I've recently come across a book called "If you have to wear an ugly dress, learn to accessorize." If anyone has recently been diagnosed (or even if you haven't), it's THE most fantastic book. It is written by two women, medical professionals, both of whom happen to have auto-immune disease. One has Scleroderma and the other has Lupus. It is so hard for lupus sufferers to make people, whether it be family, partners, employers or even friends understand just how much Lupus affects our lives, but this book just sums it up so elegantly and just "hits the nail right on the head." It doesn't do it in a sad, depressing sort of way, and doesn't make the reader think "oh those poor patients," as for some people, including myself, the last thing I want is to be patronized by healthy people. It just lays it out, in simple english terminology, the struggles that we go through every single day. I know many lupus sufferers who express that fatigue is the one of the worst side-effects of having lupus, and sometimes, trying to explain to people that no matter what we do, we just CANNOT muster the energy to get out of bed, is really frustrating and feels as if we aren't getting through to people we're talking to. For example, my grandfather said to me today, go and have a sleep, that'll be the best thing for you. You'll wake up feeling much better and refreshed. But that's the thing. We sleep, yes, and we most certainly NEED the sleep, but we don't wake up feeling refreshed, or ready to take on the day like many other healthy people do. This is what this book puts so fantastically into words. I've tried for years to make my employers and friends understand, why, at times, I just cannot come to work or to the cinema (for which I've lost jobs and friends) because I'm "tired." It sounds, to the average person, like the most ridiculous and feeble excuse. But after giving this book to my mother, she has discovered a new way of thinking with regards to this illness. She has understood how we feel on a daily basis. If any of you feel lost in translation when trying to verbalize how you feel on a daily basis to friends and family, I really do recommend this book. It's absolutely FANTASTIC.
Books to really express to the masses about how l... - LUPUS UK
Books to really express to the masses about how lupus makes you feel
Sounds brilliant! Think I will be purchasing that xx
This sounds good....I will get it too. My family apart from my son (who is waiting for a diagnosis) do not understand. I get similar comments as you got from your grandfather. My mother has told relatives I suffer with a few aches and pains and it is non of their business to know. She will not use the word lupus. I have fibromyalgia too.
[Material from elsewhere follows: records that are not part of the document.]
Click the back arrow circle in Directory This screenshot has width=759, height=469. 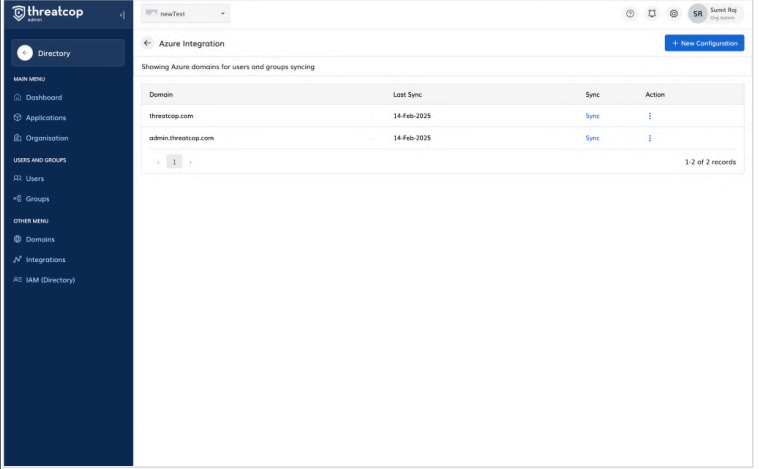click(25, 53)
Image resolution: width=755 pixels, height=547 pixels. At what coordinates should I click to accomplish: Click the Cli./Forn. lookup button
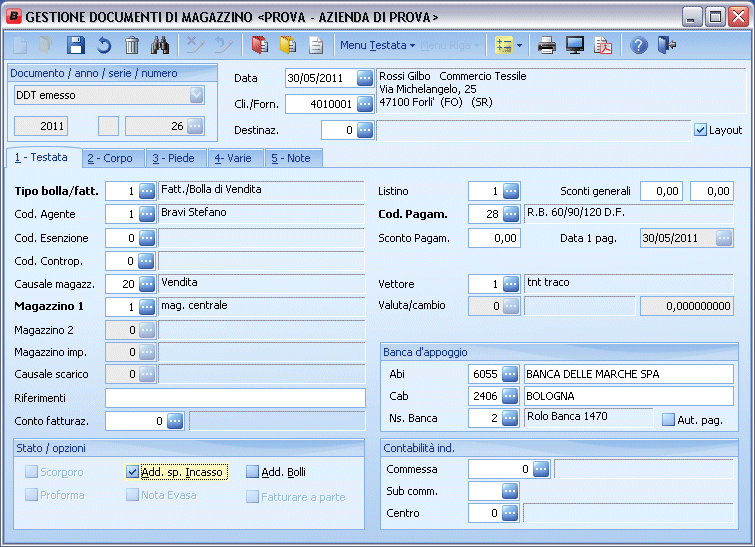click(365, 104)
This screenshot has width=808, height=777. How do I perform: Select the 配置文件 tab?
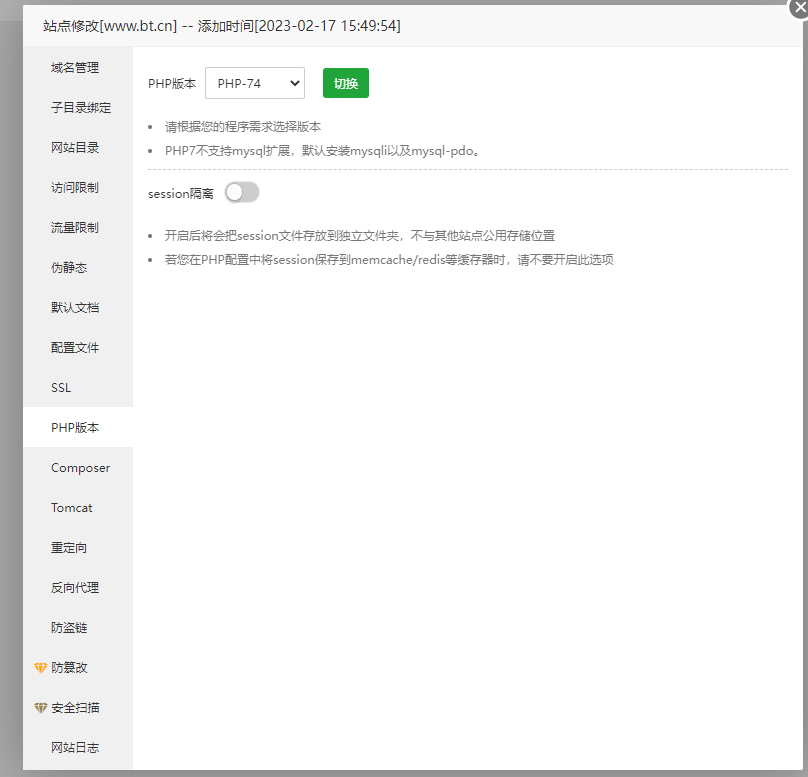pos(75,348)
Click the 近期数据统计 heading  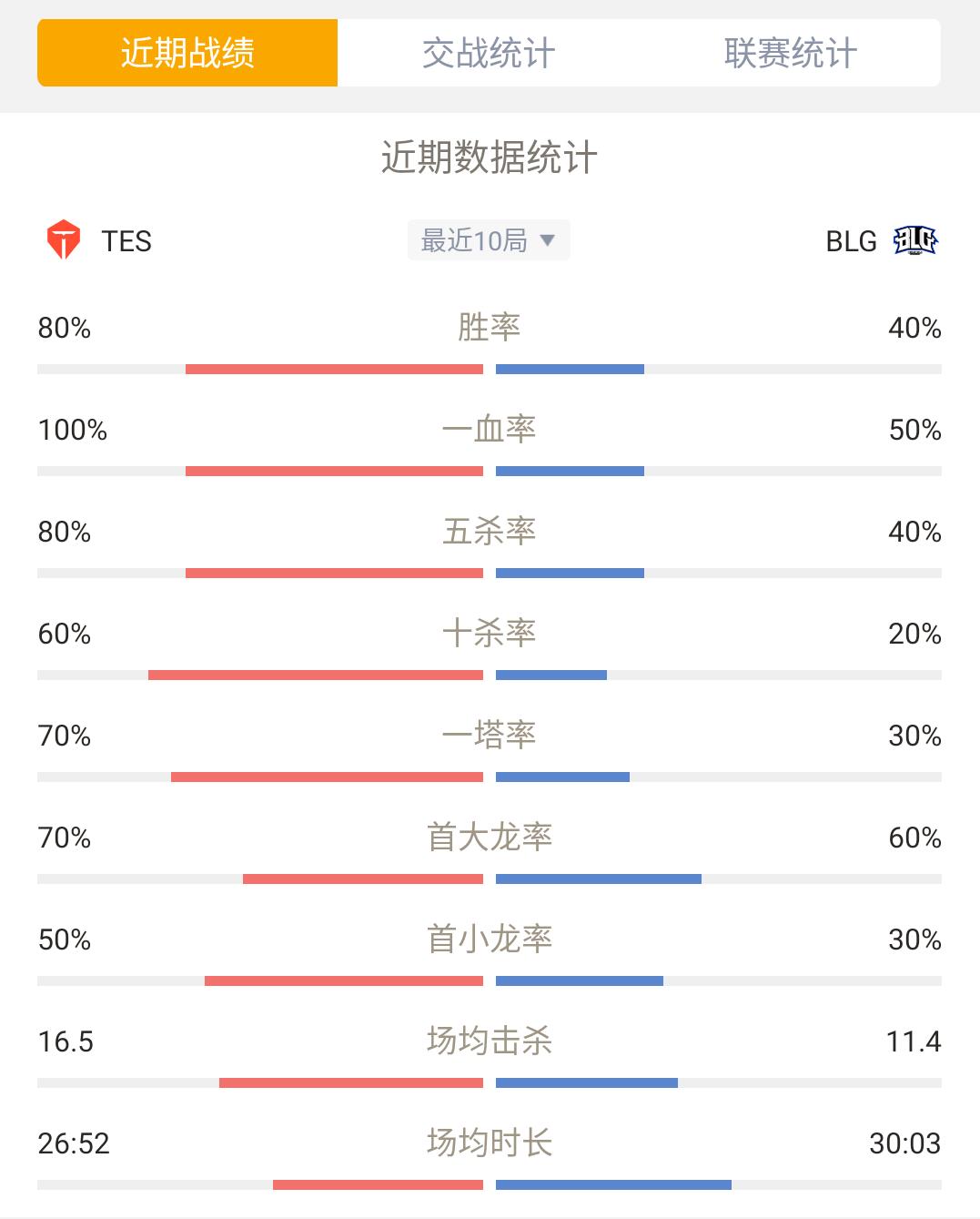489,157
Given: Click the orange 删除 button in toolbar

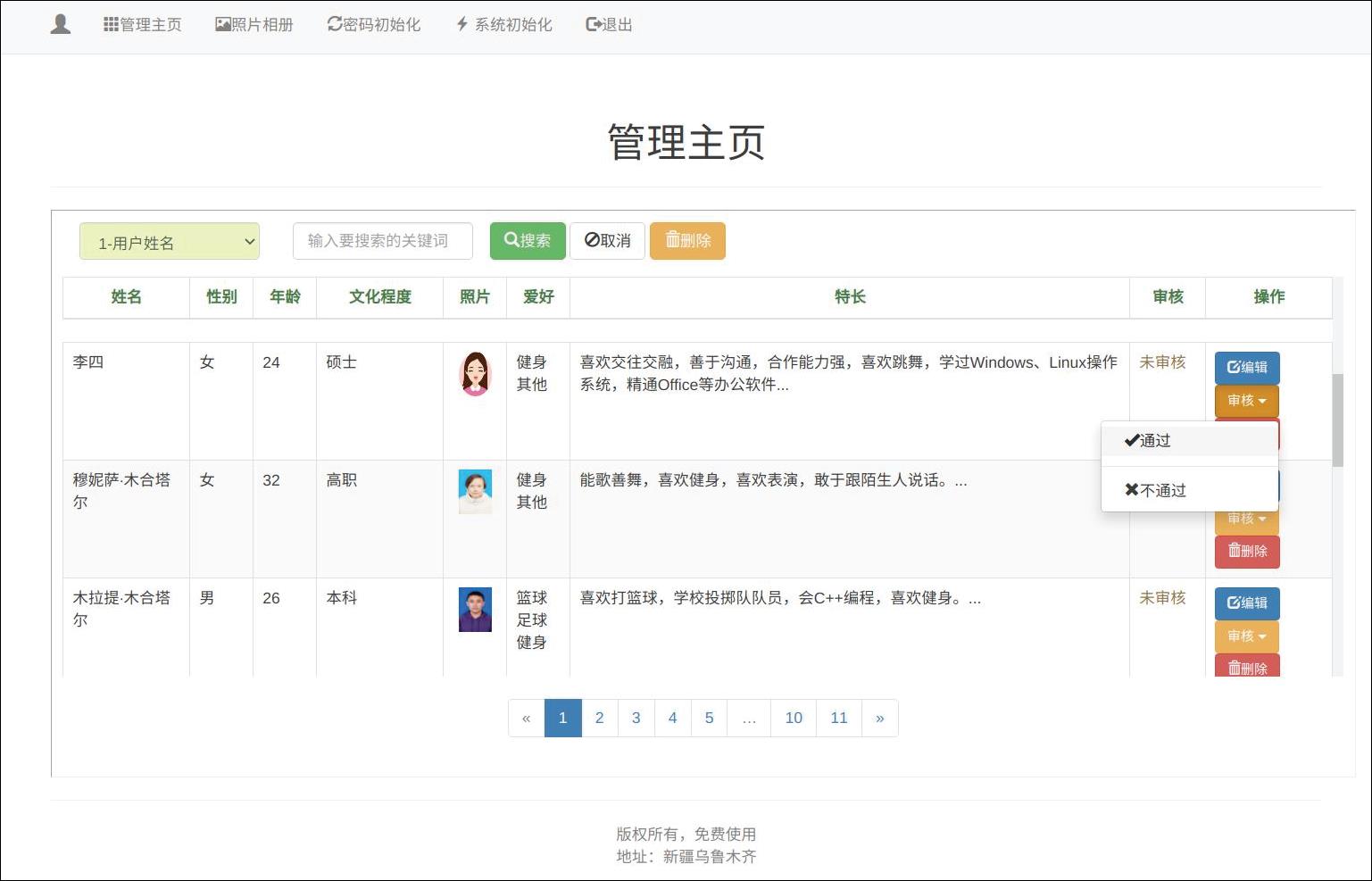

I will leave the book you mention for all to see!! Keep well x
Thanks for the recommendation, and I too will purchase this book.
On my computer to amazon right now thank you so much for the recommendation
just ordered it from Amazon kindle edition is cheaper but I ordered the book as I want to share it with family and friends so they can maybe understand how we feel each day, I often meet people who ask how I am then before I ahve time to answer they say " you look well "
think i might give this a read .
How are your getting on not heard from you for a while
Love & Sunshine
Jan
Thanks Karly - sounds brill!
Thanks Kary, I've just ordered it from Amazon
YEA I GOIN TO GET THIS ...I WAS JUS SAYIN OH MY HOW MUCH EVERYTHING YOU WROTE ABOVE SOUNDS JUS AS IF I WROTE IT SO TRUE
Bought this online and got it on Tuesday, can't put it down. I have Lupus and Sjogrens and this book exactly describes how I feel. Maybe I should give to a work colleague who hadn't realised that during my return to work on a phased basis that the 25 mile drive to work in the morning followed by a 45 mile drive north again to a hospital appointment to then finally drive another 25 miles home would be "onerous"!